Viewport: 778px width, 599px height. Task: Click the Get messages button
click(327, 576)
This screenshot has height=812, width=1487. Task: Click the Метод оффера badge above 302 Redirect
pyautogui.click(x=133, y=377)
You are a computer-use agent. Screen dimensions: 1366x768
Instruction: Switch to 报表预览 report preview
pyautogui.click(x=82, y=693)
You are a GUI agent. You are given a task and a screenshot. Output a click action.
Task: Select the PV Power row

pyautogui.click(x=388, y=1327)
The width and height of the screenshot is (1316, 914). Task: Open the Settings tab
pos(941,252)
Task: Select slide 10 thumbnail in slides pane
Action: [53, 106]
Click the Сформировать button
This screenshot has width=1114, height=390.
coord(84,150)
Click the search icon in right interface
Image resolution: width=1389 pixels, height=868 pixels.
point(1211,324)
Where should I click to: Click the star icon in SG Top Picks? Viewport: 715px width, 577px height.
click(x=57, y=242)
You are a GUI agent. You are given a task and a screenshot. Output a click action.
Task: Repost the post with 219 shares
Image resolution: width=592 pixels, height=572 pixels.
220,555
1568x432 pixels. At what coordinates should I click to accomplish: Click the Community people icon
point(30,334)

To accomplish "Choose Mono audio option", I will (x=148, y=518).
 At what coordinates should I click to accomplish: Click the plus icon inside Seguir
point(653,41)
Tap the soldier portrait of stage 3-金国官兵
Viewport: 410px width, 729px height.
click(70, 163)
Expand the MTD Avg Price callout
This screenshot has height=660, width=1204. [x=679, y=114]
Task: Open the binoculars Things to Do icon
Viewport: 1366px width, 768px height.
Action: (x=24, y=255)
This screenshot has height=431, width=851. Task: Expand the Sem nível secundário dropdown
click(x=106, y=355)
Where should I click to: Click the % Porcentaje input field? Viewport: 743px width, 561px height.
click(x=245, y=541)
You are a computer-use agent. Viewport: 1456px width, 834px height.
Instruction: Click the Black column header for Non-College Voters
• • • • • • •
REQUIRED ACTION:
Repeat exactly the lines starting at the line with "Expand the MTD Avg Price callout" and ending with the final line of the entries. Include nothing else.

RESPONSE:
Expand the MTD Avg Price callout
This screenshot has height=660, width=1204. [x=679, y=114]
Task: Open the binoculars Things to Do icon
Viewport: 1366px width, 768px height.
Action: (x=24, y=255)
This screenshot has height=431, width=851. Task: Expand the Sem nível secundário dropdown
click(x=106, y=355)
Where should I click to: Click the % Porcentaje input field? Viewport: 743px width, 561px height.
click(x=245, y=541)
You are a computer-use agent. Viewport: 1456px width, 834px height.
Instruction: Click the Black column header for Non-College Voters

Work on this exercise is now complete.